Some parts of the North Carolina Constitution do appear to have broader, affirmative grants of rights than those in the Bill of Rights. For example, the North Carolina Constitution has an entire Article (Article IX) with many sections addressed to the right of residents to a public education. Obviously, the Courts only apply these rights to the extent that they are effectively raised in the cases before them.

9. Do you think that drug courts and mental-health courts have a place in the North Carolina judicial system? What is your opinion on "alternative sentencing" and restorative justice? Have you ever issued judgments, or advocated for judgments, that emphasize a mutual resolution between victims and defendants, and/or judgments that emphasize treatment over punishment? Please be specific.

Drug treatment courts can be very effective in heading off further incarceration, by dealing with the root of the problem. I am a firm believer in programs like this that encourage alternatives to incarceration, to keep potential offenders out of jail and in constructive roles in the community.

10. What is your interpretation of the purpose of bail?

Bail is to allow people who have been charged with crimes to remain free pending trial, and thus acknowledge the presumption of innocence, while allowing the court to set the amount to protect the community in the event the person poses a danger.

11. Do you favor or oppose applying a plain error review to all alleged errors in capital cases? Do you favor or oppose mandating appellate review in post-conviction capital cases to help avoid arbitrariness in review of post-conviction capital cases by superior court judges? Please explain.

Capital cases are not reviewed by the Court of Appeals, but go directly to the state Supreme Court. Thus, this question has no application to the job for which I am running.

12. Do you favor or oppose public financing of judicial races? In particular, how do you view Canon 7 of the N.C. Judicial Code of Conduct regarding the personal solicitation of campaign contributions, taking positions on issues and endorsing candidates for other offices?
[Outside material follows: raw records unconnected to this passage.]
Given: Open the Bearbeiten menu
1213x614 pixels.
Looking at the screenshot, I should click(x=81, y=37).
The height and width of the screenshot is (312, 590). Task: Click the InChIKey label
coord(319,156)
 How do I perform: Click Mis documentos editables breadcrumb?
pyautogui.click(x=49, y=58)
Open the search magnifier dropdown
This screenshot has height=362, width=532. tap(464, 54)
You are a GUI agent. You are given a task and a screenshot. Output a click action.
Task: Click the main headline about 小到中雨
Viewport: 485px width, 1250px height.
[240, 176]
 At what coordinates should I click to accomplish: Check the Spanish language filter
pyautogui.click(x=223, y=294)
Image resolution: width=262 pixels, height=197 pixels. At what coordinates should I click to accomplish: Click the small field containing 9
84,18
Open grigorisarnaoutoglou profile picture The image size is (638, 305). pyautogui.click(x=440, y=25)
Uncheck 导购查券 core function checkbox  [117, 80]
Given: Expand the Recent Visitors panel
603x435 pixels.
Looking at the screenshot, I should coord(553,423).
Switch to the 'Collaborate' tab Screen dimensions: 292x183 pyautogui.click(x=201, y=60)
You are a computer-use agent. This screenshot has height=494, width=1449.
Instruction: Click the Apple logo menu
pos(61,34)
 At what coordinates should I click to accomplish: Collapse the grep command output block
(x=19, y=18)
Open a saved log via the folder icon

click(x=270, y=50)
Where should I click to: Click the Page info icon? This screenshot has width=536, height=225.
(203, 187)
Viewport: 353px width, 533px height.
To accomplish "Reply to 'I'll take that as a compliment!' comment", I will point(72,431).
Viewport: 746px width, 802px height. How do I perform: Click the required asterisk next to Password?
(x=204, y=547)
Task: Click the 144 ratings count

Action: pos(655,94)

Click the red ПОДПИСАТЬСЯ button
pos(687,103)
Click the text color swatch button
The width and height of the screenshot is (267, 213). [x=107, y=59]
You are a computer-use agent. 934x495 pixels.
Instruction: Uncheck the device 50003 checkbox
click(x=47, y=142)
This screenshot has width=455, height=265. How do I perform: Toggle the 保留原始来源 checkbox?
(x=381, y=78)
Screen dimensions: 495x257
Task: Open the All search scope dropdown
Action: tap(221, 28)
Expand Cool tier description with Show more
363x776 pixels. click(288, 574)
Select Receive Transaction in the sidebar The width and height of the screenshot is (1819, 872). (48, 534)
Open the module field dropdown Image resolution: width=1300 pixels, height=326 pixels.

What changes would you make to the current system? Please explain.

I am participating in the Public Campaign fund because I believe it helps remove much of the appearance of impropriety associated with raising large campaign contributions. In general, I do not believe that North Carolina courts or judges have been corrupted by money in politics in the past, but the creation of publicly funded campaigns are a good preventative measure, and an excellent means of increasing public confidence in our judicial system.

13. The Independent's mission is to help build a just community in the Triangle. How would your election to office help further that goal?

My experience at the trial level will enable me to appreciate the practical effects of my opinions. Likewise, I believe that my commitment to effective judging results in a more just system. As a judge – at the trial or appellate level – I can only make the process more just, but I cannot attempt to impose what I deem to be just outcomes that do not comply with the law.